My husband has been in the Army National Guard for about eight years. He’s currently serving his second tour in an active war area. He left behind a career, a wife, a daughter. He left behind his whole life to serve and sacrifice for this country, again. And I sacrifice along with him, again. I live in the civilian world and in a community that is far, far removed from the realities of war. That’s for another post, another day.

Right now I want to address how we are treated even within our own military community. How we are compared to the other branches in the military. *Disclaimer – I don’t feel there should be any comparing. We are all on the same team.

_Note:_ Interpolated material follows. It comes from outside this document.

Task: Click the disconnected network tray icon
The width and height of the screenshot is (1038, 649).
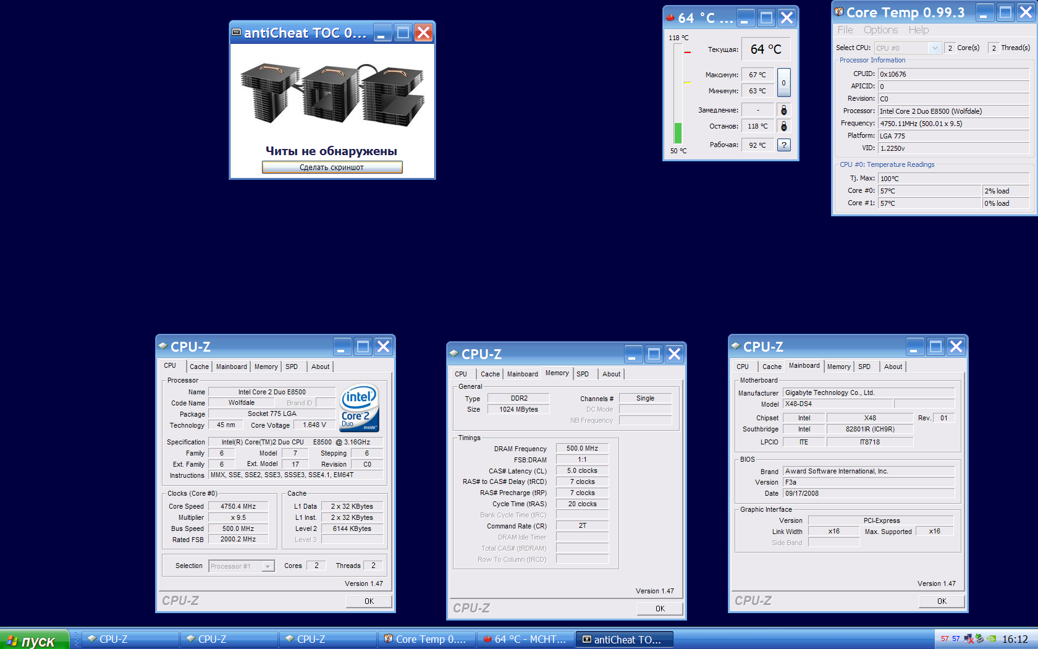Action: point(969,639)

A dear friend, a fellow military spouse that “served” with me on my husband’s first deployment, recently nominated me for the Military Spouse of the Year Award (MSOY). Huge honor. I am humbled. What is this award? According to nomination email that I received:

Military Spouse magazine founded the Military Spouse of the Year Award in 2008 to honor the important contributions and unwavering commitment of the 1.1 million military spouses from all branches of service as they support and maintain our home front.”

Wow, that sounds amazing. What’s amazing?

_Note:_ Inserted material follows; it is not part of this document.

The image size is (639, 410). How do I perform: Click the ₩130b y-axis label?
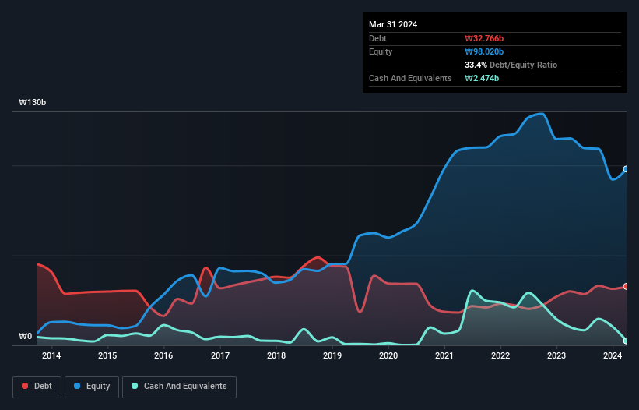[x=33, y=102]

  1. The recognition that military spouses provide important contributions and unwavering commitment. 
  2. That there are an estimated 1.1 million military spouses (that’s a LOT of support for our troops). 
  3. That it’s for ALL branches of services as they support and maintain our home front.

Again, I am so humbled. Yes, it was just a nomination, but to know that someone who has been where I’ve been thinks so highly of me made me speechless. Well, I was speechless, until I read the list of qualifications to accept the nomination:

“In order to be considered for the 2015 Military Spouse of the Year Award, a nominee must meet the following criteria:

  • Be an ID card carrying spouse of a current member of the U.S. Armed Forces (U.S. Army, U.S. Air Force, U.S. Coast Guard, U.S. Marine Corps, U.S. Navy, or U.S. National Guard)
  • National Guard spouses are eligible if their service member has been activated for at least 180 days on or before the MSOY nominations deadline.
  • Reserve military spouses are eligible if their service member has been activated for at least 180 days on or before the MSOY nominations deadline.”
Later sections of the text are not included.